В странах, где существует подушная подать, фермер обыкновенно облагается пропорционально капиталу, который он затрачивает на обработку земли. Ввиду этого он часто опасается иметь хороших рабочих лошадей и быков и старается вести свое хозяйство при помощи самых плохих и негодных орудий, насколько только возможно. Так сильно его недоверие к справедливости оценщиков, что он симулирует бедность и старается казаться едва способным вообще платить что-нибудь из опасения быть вынужденным платить слишком много. Благодаря такой глупой политике он, возможно, не всегда более целесообразно учитывает свои собственные интересы и, вероятно, теряет больше в результате уменьшения своей продукции, чем выгадывает от уменьшения налога. Хотя вследствие такого нелепого ведения хозяйства рынок, без сомнения, снабжается несколько хуже, все же возможное в результате этого небольшое повышение цены вряд ли может возместить фермеру уменьшение его продукции и, конечно, еще меньше может позволить ему платить землевладельцу более высокую ренту. Общество, фермер, землевладелец — все терпят больший или меньший ущерб от такого ухудшения возделывания земли. Я имел уже случай указать в третьей книге настоящего исследования, что подушная подать ведет многими различными путями к понижению уровня сельского хозяйства и, следовательно, к истощению главного источника богатства каждой обширной страны.

[791] Так называемый подушный налог в южных провинциях Северной Америки и на Вест-Индских островах, т. е. ежегодный налог в размере определенной суммы с каждого негра, представляет собой собственно налог на прибыль с особого вида капитала, затрачиваемого в сельском хозяйстве. Поскольку плантаторы в большинстве своем совмещают в своем лице и фермеров и землевладельцев, конечная уплата налога ложится на них в качестве землевладельцев без всякого возмещения.

Налоги в размере определенной суммы с каждого раба, употребляемого в земледелии, в древнее время были, по-видимому, общим явлением во всей Европе. В настоящее время налог такого рода существует в Российской империи. Вероятно, именно по этой причине подушные налоги всех видов изображались часто как признак рабства. Однако всякий налог является для лица, которое платит его, признаком не рабства, а свободы. Он означает, правда, что это лицо является подданным правительства, но также и то, что, поскольку оно обладает некоторой собственностью, оно не может быть само собственностью какого-нибудь хозяина. Подушный налог с рабов всецело отличается от подушного налога со свободных людей: последний уплачивается теми лицами, на которых накладывается, первый уплачивается совсем другими лицами. Налог со свободных людей или совершенно произволен, или совершенно неравномерен, а в большинстве случаев имеет место то и другое. Налог же с рабов, хотя в некоторых отношениях и неравномерен, поскольку различные рабы имеют различную стоимость, все же ни в каком отношении не является произвольным. Каждый хозяин, знающий число своих рабов, точно знает, сколько ему следует платить. Тем не менее, ввиду того что эти различные налоги получили одинаковое наименование, их рассматривали как имеющие одинаковый характер.
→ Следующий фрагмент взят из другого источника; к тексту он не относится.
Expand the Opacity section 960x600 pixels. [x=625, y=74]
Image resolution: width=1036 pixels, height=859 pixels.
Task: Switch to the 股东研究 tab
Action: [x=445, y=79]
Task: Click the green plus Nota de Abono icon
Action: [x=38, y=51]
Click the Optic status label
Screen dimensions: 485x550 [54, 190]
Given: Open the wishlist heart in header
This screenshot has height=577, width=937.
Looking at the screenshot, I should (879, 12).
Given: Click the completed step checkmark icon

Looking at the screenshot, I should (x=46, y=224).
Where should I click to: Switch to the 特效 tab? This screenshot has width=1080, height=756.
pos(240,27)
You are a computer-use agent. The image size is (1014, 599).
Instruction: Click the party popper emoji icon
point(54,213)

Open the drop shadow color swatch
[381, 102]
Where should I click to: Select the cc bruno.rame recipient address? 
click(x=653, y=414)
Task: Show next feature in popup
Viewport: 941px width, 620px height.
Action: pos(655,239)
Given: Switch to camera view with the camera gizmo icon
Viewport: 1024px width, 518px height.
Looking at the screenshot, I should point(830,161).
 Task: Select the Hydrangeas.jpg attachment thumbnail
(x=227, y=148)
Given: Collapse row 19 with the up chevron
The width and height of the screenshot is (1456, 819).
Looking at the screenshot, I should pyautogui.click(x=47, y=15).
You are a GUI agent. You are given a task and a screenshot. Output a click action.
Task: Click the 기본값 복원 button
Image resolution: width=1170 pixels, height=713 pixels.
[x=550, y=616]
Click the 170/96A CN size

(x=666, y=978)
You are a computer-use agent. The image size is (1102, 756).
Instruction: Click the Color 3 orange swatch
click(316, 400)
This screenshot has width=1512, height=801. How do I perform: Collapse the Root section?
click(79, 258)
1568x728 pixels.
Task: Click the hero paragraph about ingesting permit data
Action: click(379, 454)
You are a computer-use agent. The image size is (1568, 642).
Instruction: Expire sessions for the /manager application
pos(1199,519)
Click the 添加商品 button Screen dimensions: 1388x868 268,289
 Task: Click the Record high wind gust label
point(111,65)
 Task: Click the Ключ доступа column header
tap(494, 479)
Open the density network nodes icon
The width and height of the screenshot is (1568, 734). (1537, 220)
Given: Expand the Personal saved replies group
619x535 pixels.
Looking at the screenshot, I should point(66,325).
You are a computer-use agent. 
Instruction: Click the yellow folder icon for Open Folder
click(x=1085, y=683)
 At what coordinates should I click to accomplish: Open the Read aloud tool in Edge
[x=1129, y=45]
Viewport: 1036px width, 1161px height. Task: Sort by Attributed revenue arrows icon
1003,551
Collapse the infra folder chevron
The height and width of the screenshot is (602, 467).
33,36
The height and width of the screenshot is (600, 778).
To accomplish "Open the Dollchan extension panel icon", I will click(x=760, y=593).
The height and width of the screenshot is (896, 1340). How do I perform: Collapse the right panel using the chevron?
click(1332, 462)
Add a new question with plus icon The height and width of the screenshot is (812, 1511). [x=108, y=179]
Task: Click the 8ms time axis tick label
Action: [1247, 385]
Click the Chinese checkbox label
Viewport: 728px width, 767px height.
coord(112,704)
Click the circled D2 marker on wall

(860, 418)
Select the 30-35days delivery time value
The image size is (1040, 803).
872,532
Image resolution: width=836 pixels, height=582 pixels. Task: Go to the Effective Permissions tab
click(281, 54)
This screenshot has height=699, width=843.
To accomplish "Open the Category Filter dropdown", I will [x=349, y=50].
Налоги, которыми облагается в Голландии мужская и женская прислуга, представляют собой налоги не на капитал, а на личные расходы, и в этом отношении походят на налоги на предметы потребления. Такой именно характер имеет налог в одну гинею с каждого слуги-мужчины, недавно введенный в Великобритании. Наибольшей тяжестью он ложится на средний класс. Человек, имеющий ежегодный доход в 200 ф., может держать одного слугу; обладатель дохода в 10 тыс. ф. в год не будет держать 50 слуг. Но зато налог этот не задевает бедных.

Налоги с прибыли на капитал, вкладываемый в те или другие специальные промыслы, никогда не могут отразиться на денежном проценте. Никто не станет ссужать свои деньги тем, кто занимается облагаемым промыслом, за меньший процент, чем тем, кто занимается промыслами необлагаемыми. Налоги на доход, получающийся с капитала, без различия промыслов, в каких он занят, там, где правительст- [792] во пытается взимать их с некоторой степенью точности, во многих случаях ложатся на денежный процент. «Двадцатая доля» во Франции представляет собой налог того же рода, как и так называемый поземельный налог в Англии, и взимается точно так же с дохода от земли, домов и капитала. Поскольку он касается дохода с капитала, он раскладывается хотя и не с большой суровостью, но с гораздо большей точностью, чем та доля поземельного налога в Англии, которая получается из того же источника. Во многих случаях он ложится целиком на денежный процент. Во Франции деньги часто помещаются по договорам об установлении пожизненной ренты, т. е. о выплате ежегодно определенных взносов, причем должник в любое время может выкупить эту пожизненную ренту, уплатив первоначально занятую сумму, тогда как кредитор не может требовать выкупа, за исключением особых случаев. «Двадцатая доля», по-видимому, не повысила размеры этих ежегодных рент, хотя она строго взимается со всех них.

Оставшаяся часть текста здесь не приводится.